A high-performance automatic speech recognition (ASR) server written in Go.
It uses NVIDIA's Parakeet TDT 0.6B model through ONNX Runtime to provide speech-to-text transcription via an OpenAI Whisper-compatible API.
- Overview
- Model Architecture
- Parakeet vs Whisper
- Requirements
- Installation
- Configuration
- API Reference
- Development
- Project Structure
- Troubleshooting
- License
Parakeet ASR Server provides a lightweight, production-ready speech recognition service without Python dependencies.
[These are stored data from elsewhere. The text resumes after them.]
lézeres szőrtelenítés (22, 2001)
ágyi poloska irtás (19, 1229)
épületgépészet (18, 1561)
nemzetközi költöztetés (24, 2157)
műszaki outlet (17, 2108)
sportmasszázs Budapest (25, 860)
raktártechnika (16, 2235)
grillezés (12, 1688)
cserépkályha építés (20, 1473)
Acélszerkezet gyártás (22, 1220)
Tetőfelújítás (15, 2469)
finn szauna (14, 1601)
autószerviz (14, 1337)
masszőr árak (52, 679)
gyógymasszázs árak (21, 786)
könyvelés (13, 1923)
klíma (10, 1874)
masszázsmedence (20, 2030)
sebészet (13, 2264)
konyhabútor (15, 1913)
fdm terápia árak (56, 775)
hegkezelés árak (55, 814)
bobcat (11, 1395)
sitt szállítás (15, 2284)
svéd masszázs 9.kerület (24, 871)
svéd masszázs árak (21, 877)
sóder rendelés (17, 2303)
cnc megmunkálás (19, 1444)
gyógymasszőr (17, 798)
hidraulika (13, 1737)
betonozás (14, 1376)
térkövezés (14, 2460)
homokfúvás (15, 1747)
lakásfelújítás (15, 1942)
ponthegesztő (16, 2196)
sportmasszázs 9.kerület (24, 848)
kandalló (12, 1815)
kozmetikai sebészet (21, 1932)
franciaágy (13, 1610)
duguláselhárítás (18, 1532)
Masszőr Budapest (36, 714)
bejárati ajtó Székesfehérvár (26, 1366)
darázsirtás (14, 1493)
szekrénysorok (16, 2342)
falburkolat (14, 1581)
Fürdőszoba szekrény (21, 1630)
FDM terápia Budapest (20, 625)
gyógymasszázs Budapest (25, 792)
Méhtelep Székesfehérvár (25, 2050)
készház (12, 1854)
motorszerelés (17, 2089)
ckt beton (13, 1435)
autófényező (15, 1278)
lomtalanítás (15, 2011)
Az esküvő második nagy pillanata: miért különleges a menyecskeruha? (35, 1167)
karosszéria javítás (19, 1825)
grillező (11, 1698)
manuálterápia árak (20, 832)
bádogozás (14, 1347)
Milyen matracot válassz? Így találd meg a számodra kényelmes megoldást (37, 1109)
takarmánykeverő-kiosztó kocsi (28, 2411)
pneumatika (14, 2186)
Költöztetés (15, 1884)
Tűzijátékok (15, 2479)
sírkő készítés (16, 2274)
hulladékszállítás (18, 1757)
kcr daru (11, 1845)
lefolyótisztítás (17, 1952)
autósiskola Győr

It exposes an API compatible with OpenAI's Whisper, making it a drop-in replacement for applications already using that interface.
Key features:
- OpenAI Whisper-compatible REST API
- ONNX Runtime inference (CPU)
- No Python or external dependencies at runtime
- Support for multiple response formats (JSON, text, SRT, VTT)
- Multilingual support (English and 25+ languages)
- Quantized model support for reduced memory footprint
This server uses the NVIDIA Parakeet TDT 0.6B model, converted to ONNX format by istupakov.
The architecture consists of:
- Encoder: Conformer-based encoder with 1024-dimensional output. Processes 128-dimensional mel filterbank features with 8x temporal subsampling.
- Decoder: Token-and-Duration Transducer (TDT) decoder that jointly predicts tokens and their durations. Uses a 2-layer LSTM with 640-dimensional hidden state.
- Vocabulary: 8193 SentencePiece tokens including a blank token for CTC-style decoding.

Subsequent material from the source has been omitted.